Information shown:
********
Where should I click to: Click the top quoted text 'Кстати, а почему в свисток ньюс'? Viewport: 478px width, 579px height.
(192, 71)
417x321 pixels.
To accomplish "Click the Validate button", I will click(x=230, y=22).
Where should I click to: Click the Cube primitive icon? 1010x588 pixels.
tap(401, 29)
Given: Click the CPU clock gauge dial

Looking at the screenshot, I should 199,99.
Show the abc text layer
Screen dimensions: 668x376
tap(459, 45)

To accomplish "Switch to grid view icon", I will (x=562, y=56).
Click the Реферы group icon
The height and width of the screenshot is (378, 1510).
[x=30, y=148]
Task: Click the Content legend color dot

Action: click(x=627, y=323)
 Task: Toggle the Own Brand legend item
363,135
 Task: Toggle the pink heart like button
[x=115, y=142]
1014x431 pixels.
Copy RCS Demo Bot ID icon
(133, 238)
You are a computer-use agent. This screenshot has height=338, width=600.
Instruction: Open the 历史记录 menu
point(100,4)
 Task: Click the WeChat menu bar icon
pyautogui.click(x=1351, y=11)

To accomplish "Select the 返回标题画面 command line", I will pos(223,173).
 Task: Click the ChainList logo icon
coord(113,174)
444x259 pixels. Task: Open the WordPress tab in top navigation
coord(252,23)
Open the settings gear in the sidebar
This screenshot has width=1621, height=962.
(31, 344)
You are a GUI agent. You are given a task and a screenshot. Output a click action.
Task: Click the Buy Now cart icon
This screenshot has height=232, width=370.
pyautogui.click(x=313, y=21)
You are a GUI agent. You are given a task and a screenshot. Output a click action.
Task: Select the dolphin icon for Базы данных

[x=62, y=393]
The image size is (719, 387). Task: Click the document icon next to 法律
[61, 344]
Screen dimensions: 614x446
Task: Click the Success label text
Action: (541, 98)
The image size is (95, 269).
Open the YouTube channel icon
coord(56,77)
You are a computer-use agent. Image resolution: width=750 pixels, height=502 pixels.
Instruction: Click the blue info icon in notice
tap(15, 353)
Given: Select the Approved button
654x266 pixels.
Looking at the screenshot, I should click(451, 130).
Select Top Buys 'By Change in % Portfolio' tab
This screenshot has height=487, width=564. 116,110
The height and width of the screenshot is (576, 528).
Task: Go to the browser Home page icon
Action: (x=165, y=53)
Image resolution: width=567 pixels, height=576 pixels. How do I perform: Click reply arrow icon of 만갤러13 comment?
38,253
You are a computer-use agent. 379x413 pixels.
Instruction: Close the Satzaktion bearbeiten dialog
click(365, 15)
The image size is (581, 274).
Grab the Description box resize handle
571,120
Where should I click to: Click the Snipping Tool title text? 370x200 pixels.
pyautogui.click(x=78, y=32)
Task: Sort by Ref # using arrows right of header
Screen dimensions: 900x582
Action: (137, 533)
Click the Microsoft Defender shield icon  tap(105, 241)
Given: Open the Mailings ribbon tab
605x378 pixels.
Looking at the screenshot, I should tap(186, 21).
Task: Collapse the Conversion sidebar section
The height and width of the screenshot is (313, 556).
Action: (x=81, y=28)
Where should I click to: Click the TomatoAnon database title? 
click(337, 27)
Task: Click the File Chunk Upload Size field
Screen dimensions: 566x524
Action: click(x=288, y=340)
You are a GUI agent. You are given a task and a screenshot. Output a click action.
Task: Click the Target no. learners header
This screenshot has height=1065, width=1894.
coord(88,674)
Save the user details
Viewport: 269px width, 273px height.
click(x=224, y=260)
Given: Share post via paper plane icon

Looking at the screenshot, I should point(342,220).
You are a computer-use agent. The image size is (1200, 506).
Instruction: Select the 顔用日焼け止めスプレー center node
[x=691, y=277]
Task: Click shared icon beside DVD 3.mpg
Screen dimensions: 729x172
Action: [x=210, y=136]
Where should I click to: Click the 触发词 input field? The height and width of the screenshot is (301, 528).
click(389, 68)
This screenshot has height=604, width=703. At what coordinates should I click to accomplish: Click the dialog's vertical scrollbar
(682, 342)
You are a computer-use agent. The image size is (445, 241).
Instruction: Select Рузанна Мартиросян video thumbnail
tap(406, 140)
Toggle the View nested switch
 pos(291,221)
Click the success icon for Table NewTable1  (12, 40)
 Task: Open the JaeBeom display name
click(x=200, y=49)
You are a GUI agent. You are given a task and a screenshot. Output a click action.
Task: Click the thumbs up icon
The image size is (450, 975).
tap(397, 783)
********
Exercise directions: Count the lines in the records above that contain the word "resolution", and reply with the number alone.

Finished answer: 2